A federal inspection held in February at the Washington Nursing Facility concluded that nursing care was so bad that the 300-bed nursing home should be dropped from the Medicare program.
Federal inspectors found that 40 incontinent patients did not receive enough help, patients' medicines were not labeled properly, equipment was not clean, and "the number and scope" of deficiencies showed that the nursing director had not fulfilled her duties.
According to documents released to The Washington Post under the Freedom of Information Act, a survey by District inspectors in early April also found the nursing care was deficient at the Southeast Washington home. Two other serious problems, plus deficiencies in its Medicaid program, were found.
Despite the federal government's request that federal payments to the home be stopped "immediately," the District licensing agency has not yet typed up its report or recommended that the home be dropped from either federal program.
The federal government does not end a home's payments for Medicare patients until it receives that recommendation from the state agency that certifies homes for the program, said Claudette Campbell, chief of the review section for the regional office of the U.S. Health Care Financing Administration. She said the penalty is imposed only in cases of serious problems and is rarely used.
"We do have delays in typing up reports because of the number of reports we have," said Frances Bowie, director of the city's Service Facility Regulation Administration, which licenses nursing homes. "We have given priority to this report and are reviewing it."
This is not the first problem that inspectors have had with the two-year-old facility. The home has a short-term Medicare contract because of deficiencies found by District inspectors in the last two years. In the 1984 inspection, a report of which was just released publicly, inspectors found that some patients were bathed between 3 a.m. and 4 a.m. and others awakened three hours before their 8 a.m. breakfast.

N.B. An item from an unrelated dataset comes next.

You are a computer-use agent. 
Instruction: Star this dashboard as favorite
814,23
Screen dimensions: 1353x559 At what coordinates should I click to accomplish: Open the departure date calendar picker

They also found that some residents wore hospital gowns all day and that aides used paper towels instead of diapers, or left residents wet, because of shortages of supplies. In its plan of correction, the home said that supplies were increased and that patients will not be awakened for care. Medical, nursing and sanitation problems also were addressed in the plan of correction.
Inspectors found one patient's record contained the complaint, "My hands haven't been washed since I been here." Home aides have written, "Both hands very dirty -- left hand had rolls of matted dirt with breakdown of this paralyzed patient. Both hands had a very fowl sic odor." The home told the city it would hold special training for its nursing staff to correct such problems.
The home's newly hired administrator, Gail Walsh, said, "We feel substantial strides have been made. We're well on the way to dispelling past deficiencies."
In a related matter, the home's insurance company made an out-of-court settlement Monday with Sallie Petty, an 82-year-old resident of the home who received third-degree burns when left under a heat lamp in January. Petty, who cannot move freely because of an amputated right foot, required two skin grafts as a result of the burn. She sued the home last month for $350,000. Her attorney said he would not disclose the settlement amount.
A report filled out by a nurse at the home said Petty was given heat treatment for a bedsore. According to the report, after Petty had spent 10 minutes under the lamp, a staff member checked and discovered Petty's skin was blistered.
The report said that neither the home's physician nor the medical director said hospitalization was required. Petty later was admitted to a hospital and underwent surgery.
The city licensing agency was not notified of the incident, according to Judy McPherson, who directs the health section of the city's licensure program. She said she learned of the incident by a reporter's inquiry and that federal and District law require that serious incidents be reported to the city.
"It's hard to figure out," McPherson said. "The administrator who was there isn't there now. We don't know why he didn't notify us."
"The only thing I can do is write to them and say you ought to notify us," said McPherson.
Daniel Cohen, of Philadelphia, an attorney for HBA Management, a Fort Lauderdale firm that manages the nursing home for its owners, said of Petty's case, "An incident of that sort is unfortunate and speaks for itself."
According to court records, the home is owned by a limited partnership involving two general partners, Philip R. Miller of Potomac and Stephen Lazovitz of Hollywood, Fla. They could not be reached for comment.
Walsh, the home's administrator, explained why D.C. inspectors found nursing care deficiencies one month after the federal inspectors did. She said, "Sometimes it takes longer than 60 days to fix things up. We have a very large business here. Sometimes it isn't an overnight thing."
Under federal law, a nursing home cannot participate in the Medicare program if a "condition" of participation, such as nursing care, is not met. The federal inspection in February found that condition was not met and District inspectors found three conditions unmet during its April inspection, according to federal documents.
Campbell said the home can continue to operate while the paper work is being assembled.
Campbell said, "Their problems are quite serious and significant, but don't pose an immediate threat."